→ WHAT THE TASK ASKS
Reproduce the records in full. Alter nothing.

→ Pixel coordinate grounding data
== == ==
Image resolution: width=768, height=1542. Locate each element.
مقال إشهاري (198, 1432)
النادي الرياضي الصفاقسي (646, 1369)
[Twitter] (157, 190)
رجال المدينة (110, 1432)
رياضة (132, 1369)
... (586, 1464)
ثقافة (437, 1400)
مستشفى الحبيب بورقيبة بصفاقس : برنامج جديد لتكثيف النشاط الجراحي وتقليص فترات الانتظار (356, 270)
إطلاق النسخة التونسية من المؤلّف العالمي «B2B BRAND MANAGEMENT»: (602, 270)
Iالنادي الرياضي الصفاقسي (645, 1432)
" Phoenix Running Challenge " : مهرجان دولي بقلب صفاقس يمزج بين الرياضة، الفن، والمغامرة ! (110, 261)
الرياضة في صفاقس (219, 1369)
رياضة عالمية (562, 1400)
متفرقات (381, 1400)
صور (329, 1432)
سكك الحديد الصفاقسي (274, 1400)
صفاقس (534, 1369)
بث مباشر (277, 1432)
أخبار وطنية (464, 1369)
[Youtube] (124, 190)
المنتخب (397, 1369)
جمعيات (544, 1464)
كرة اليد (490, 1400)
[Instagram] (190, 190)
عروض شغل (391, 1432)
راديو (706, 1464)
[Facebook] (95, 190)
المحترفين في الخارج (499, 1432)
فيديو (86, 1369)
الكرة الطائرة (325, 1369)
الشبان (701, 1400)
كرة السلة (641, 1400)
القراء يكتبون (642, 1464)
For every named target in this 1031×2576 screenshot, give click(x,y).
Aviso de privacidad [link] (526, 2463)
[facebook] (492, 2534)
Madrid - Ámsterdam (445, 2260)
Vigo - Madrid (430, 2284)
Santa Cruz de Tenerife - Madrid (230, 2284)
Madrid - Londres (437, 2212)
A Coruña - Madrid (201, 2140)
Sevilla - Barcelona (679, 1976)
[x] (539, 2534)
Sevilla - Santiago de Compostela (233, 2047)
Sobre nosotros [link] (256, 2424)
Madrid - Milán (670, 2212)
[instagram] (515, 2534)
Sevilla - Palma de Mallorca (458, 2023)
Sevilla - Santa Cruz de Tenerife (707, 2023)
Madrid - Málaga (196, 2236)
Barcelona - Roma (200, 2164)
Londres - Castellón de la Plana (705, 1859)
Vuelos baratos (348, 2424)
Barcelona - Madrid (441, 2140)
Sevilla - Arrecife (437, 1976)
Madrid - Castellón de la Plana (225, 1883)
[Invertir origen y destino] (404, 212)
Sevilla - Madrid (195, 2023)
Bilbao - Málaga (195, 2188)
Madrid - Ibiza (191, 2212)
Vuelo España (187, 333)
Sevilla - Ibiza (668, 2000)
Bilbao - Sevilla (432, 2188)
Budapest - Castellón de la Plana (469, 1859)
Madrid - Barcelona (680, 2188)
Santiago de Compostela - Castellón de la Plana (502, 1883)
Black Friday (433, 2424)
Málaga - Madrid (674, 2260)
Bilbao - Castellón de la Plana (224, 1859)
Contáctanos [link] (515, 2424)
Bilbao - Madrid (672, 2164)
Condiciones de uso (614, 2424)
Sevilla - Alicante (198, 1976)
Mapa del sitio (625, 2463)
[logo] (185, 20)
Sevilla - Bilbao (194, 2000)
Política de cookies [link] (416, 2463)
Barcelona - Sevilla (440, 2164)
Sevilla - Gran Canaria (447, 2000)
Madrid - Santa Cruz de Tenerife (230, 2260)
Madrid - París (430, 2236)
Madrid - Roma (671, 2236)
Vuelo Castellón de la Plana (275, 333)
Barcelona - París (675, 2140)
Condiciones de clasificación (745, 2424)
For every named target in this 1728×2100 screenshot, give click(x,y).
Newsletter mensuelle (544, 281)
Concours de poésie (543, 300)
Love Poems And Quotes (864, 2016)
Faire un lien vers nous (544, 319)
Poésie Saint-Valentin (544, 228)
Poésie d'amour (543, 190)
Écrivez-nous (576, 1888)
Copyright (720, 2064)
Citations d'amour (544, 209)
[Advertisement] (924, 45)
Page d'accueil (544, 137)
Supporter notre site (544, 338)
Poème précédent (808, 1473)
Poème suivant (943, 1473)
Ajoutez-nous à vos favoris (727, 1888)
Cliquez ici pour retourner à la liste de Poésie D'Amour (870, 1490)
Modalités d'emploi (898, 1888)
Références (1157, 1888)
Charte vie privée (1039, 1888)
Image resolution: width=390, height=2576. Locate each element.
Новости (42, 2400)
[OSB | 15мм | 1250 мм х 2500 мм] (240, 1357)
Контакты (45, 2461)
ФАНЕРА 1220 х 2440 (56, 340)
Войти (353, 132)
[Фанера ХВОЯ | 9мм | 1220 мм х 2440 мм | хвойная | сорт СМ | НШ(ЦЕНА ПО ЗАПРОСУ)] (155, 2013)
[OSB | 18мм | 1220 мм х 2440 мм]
== == ==
→ EXERCISE RESULT
Image resolution: width=768, height=1542. Locate each element.
مقال إشهاري (198, 1432)
النادي الرياضي الصفاقسي (646, 1369)
[Twitter] (157, 190)
رجال المدينة (110, 1432)
رياضة (132, 1369)
... (586, 1464)
ثقافة (437, 1400)
مستشفى الحبيب بورقيبة بصفاقس : برنامج جديد لتكثيف النشاط الجراحي وتقليص فترات الانتظار (356, 270)
إطلاق النسخة التونسية من المؤلّف العالمي «B2B BRAND MANAGEMENT»: (602, 270)
Iالنادي الرياضي الصفاقسي (645, 1432)
" Phoenix Running Challenge " : مهرجان دولي بقلب صفاقس يمزج بين الرياضة، الفن، والمغامرة ! (110, 261)
الرياضة في صفاقس (219, 1369)
رياضة عالمية (562, 1400)
متفرقات (381, 1400)
صور (329, 1432)
سكك الحديد الصفاقسي (274, 1400)
صفاقس (534, 1369)
بث مباشر (277, 1432)
أخبار وطنية (464, 1369)
[Youtube] (124, 190)
المنتخب (397, 1369)
جمعيات (544, 1464)
كرة اليد (490, 1400)
[Instagram] (190, 190)
عروض شغل (391, 1432)
راديو (706, 1464)
[Facebook] (95, 190)
المحترفين في الخارج (499, 1432)
فيديو (86, 1369)
الكرة الطائرة (325, 1369)
الشبان (701, 1400)
كرة السلة (641, 1400)
القراء يكتبون (642, 1464)
For every named target in this 1031×2576 screenshot, give click(x,y).
Aviso de privacidad [link] (526, 2463)
[facebook] (492, 2534)
Madrid - Ámsterdam (445, 2260)
Vigo - Madrid (430, 2284)
Santa Cruz de Tenerife - Madrid (230, 2284)
Madrid - Londres (437, 2212)
A Coruña - Madrid (201, 2140)
Sevilla - Barcelona (679, 1976)
[x] (539, 2534)
Sevilla - Santiago de Compostela (233, 2047)
Sobre nosotros [link] (256, 2424)
Madrid - Milán (670, 2212)
[instagram] (515, 2534)
Sevilla - Palma de Mallorca (458, 2023)
Sevilla - Santa Cruz de Tenerife (707, 2023)
Madrid - Málaga (196, 2236)
Barcelona - Roma (200, 2164)
Londres - Castellón de la Plana (705, 1859)
Vuelos baratos (348, 2424)
Barcelona - Madrid (441, 2140)
Sevilla - Arrecife (437, 1976)
Madrid - Castellón de la Plana (225, 1883)
[Invertir origen y destino] (404, 212)
Sevilla - Madrid (195, 2023)
Bilbao - Málaga (195, 2188)
Madrid - Ibiza (191, 2212)
Vuelo España (187, 333)
Sevilla - Ibiza (668, 2000)
Bilbao - Sevilla (432, 2188)
Budapest - Castellón de la Plana (469, 1859)
Madrid - Barcelona (680, 2188)
Santiago de Compostela - Castellón de la Plana (502, 1883)
Black Friday (433, 2424)
Málaga - Madrid (674, 2260)
Bilbao - Castellón de la Plana (224, 1859)
Contáctanos [link] (515, 2424)
Bilbao - Madrid (672, 2164)
Condiciones de uso (614, 2424)
Sevilla - Alicante (198, 1976)
Mapa del sitio (625, 2463)
[logo] (185, 20)
Sevilla - Bilbao (194, 2000)
Política de cookies [link] (416, 2463)
Barcelona - Sevilla (440, 2164)
Sevilla - Gran Canaria (447, 2000)
Madrid - Santa Cruz de Tenerife (230, 2260)
Madrid - París (430, 2236)
Madrid - Roma (671, 2236)
Vuelo Castellón de la Plana (275, 333)
Barcelona - París (675, 2140)
Condiciones de clasificación (745, 2424)
For every named target in this 1728×2100 screenshot, give click(x,y).
Newsletter mensuelle (544, 281)
Concours de poésie (543, 300)
Love Poems And Quotes (864, 2016)
Faire un lien vers nous (544, 319)
Poésie Saint-Valentin (544, 228)
Poésie d'amour (543, 190)
Écrivez-nous (576, 1888)
Copyright (720, 2064)
Citations d'amour (544, 209)
[Advertisement] (924, 45)
Page d'accueil (544, 137)
Supporter notre site (544, 338)
Poème précédent (808, 1473)
Poème suivant (943, 1473)
Ajoutez-nous à vos favoris (727, 1888)
Cliquez ici pour retourner à la liste de Poésie D'Amour (870, 1490)
Modalités d'emploi (898, 1888)
Références (1157, 1888)
Charte vie privée (1039, 1888)
Image resolution: width=390, height=2576. Locate each element.
Новости (42, 2400)
[OSB | 15мм | 1250 мм х 2500 мм] (240, 1357)
Контакты (45, 2461)
ФАНЕРА 1220 х 2440 (56, 340)
Войти (353, 132)
[Фанера ХВОЯ | 9мм | 1220 мм х 2440 мм | хвойная | сорт СМ | НШ(ЦЕНА ПО ЗАПРОСУ)] (155, 2013)
[OSB | 18мм | 1220 мм х 2440 мм]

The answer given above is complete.